- **Selected passage**
>>>>>
Noticeable findings were found with regards of multiple demographic characteristics. Patient with higher level of education who resided in a metropolitan area had better survival outcomes in the overall cohort, while higher income, being covered by a private insurance and receiving care in an academic center were associated with lesser risk of death in both overall and surgical cohorts. This highlights the potential presence of healthcare disparities for patients being treated for stage IV CC and finds confirm in the current literature (24,25). Patients with those characteristics may in fact have an easier access to healthcare, specialized surgeons and/or more technically advanced centers (26). The healthcare disparities phenomenon has been extensively studied in recent years for multiple settings and conditions (27-29). However, it still represents a major concern as certain patients may receive suboptimal treatments, develop more complications, and be at risk of worse survival outcomes.
Limitations of this study include its retrospective design, with the biases therein. A main limitation is the lack of granularity, with special regards to the number of metastases and the type of performed procedures. The NCDB does not record information about the number of metastases and their location within the same organ, as well as it does not include what type of surgical procedure was used for the metastasis resection. This represents barrier for classifying patients affected by either resectable or unresectable disease, and therefore for their selection. Ultimately, some risk factors were not included in the multivariate analyses because they were not statistically significant in the univariate model. Nonetheless, to our knowledge this study included the analysis of surgical outcomes on the largest cohort of patients diagnosed with stage IV CC.
In conclusion, the results of this study support PTR in select patients diagnosed with metastatic CC, as it provides a remarkable improvement to survival rate. The role of metastasectomy remains however controversial and no difference in survival outcomes exists between patients who received it and who did not. Ultimately, we report the presence of potential healthcare disparities as patients with higher income, education and better insurance status are more likely to survive. More research and especially prospective studies are needed to better understand these critical aspects, in order to provide systematized strategies for stage IV CC patients undergoing surgery.
<<<<<
- **Your goal**
Repeat word for word the stretch of the passage on stage IV CC survival outcomes from "In conclusion, the" through "patients undergoing surgery.".

- **Recorded information**
>>>>>
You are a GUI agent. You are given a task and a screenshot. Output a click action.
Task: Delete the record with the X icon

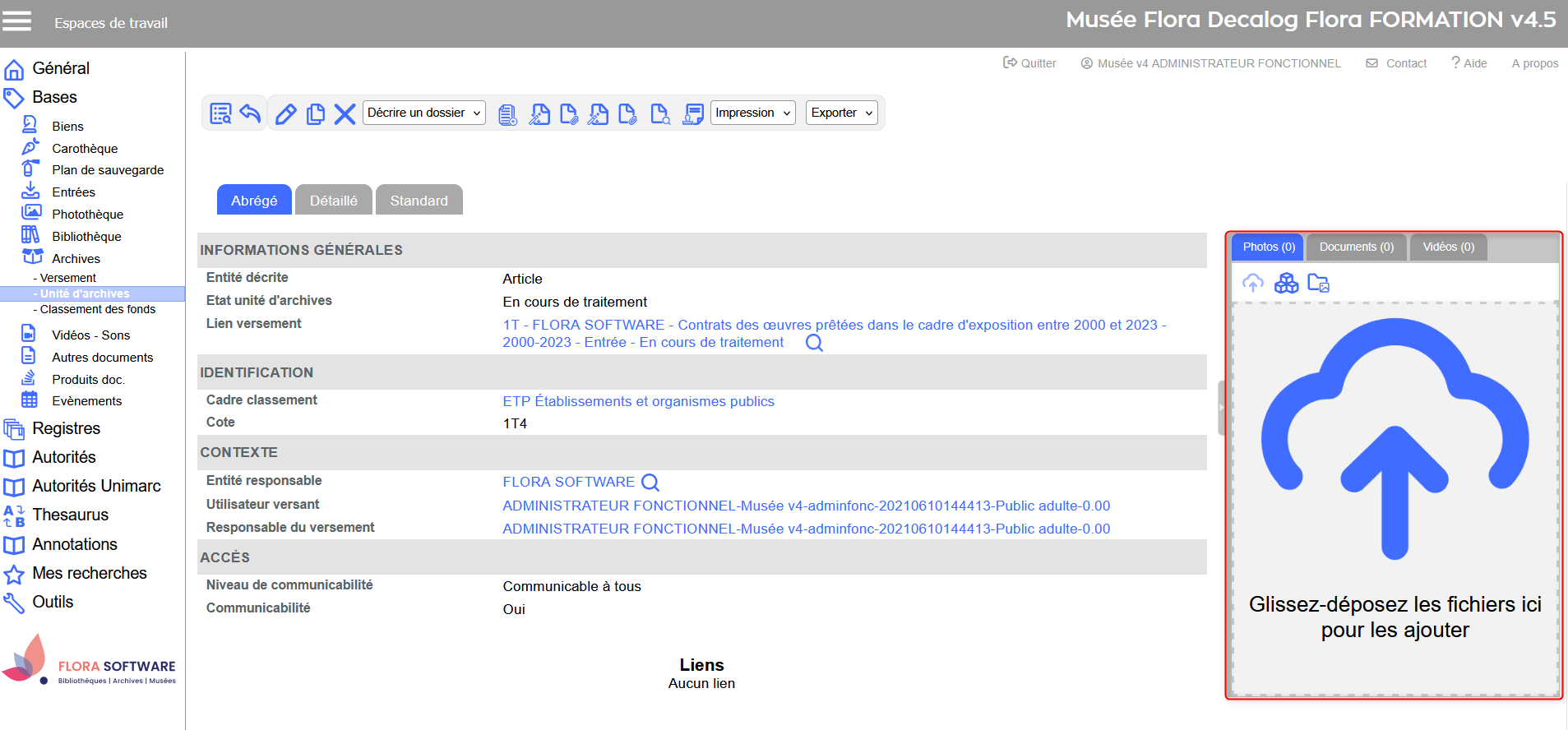tap(345, 113)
<<<<<
- **Answer area**
In conclusion, the results of this study support PTR in select patients diagnosed with metastatic CC, as it provides a remarkable improvement to survival rate. The role of metastasectomy remains however controversial and no difference in survival outcomes exists between patients who received it and who did not. Ultimately, we report the presence of potential healthcare disparities as patients with higher income, education and better insurance status are more likely to survive. More research and especially prospective studies are needed to better understand these critical aspects, in order to provide systematized strategies for stage IV CC patients undergoing surgery.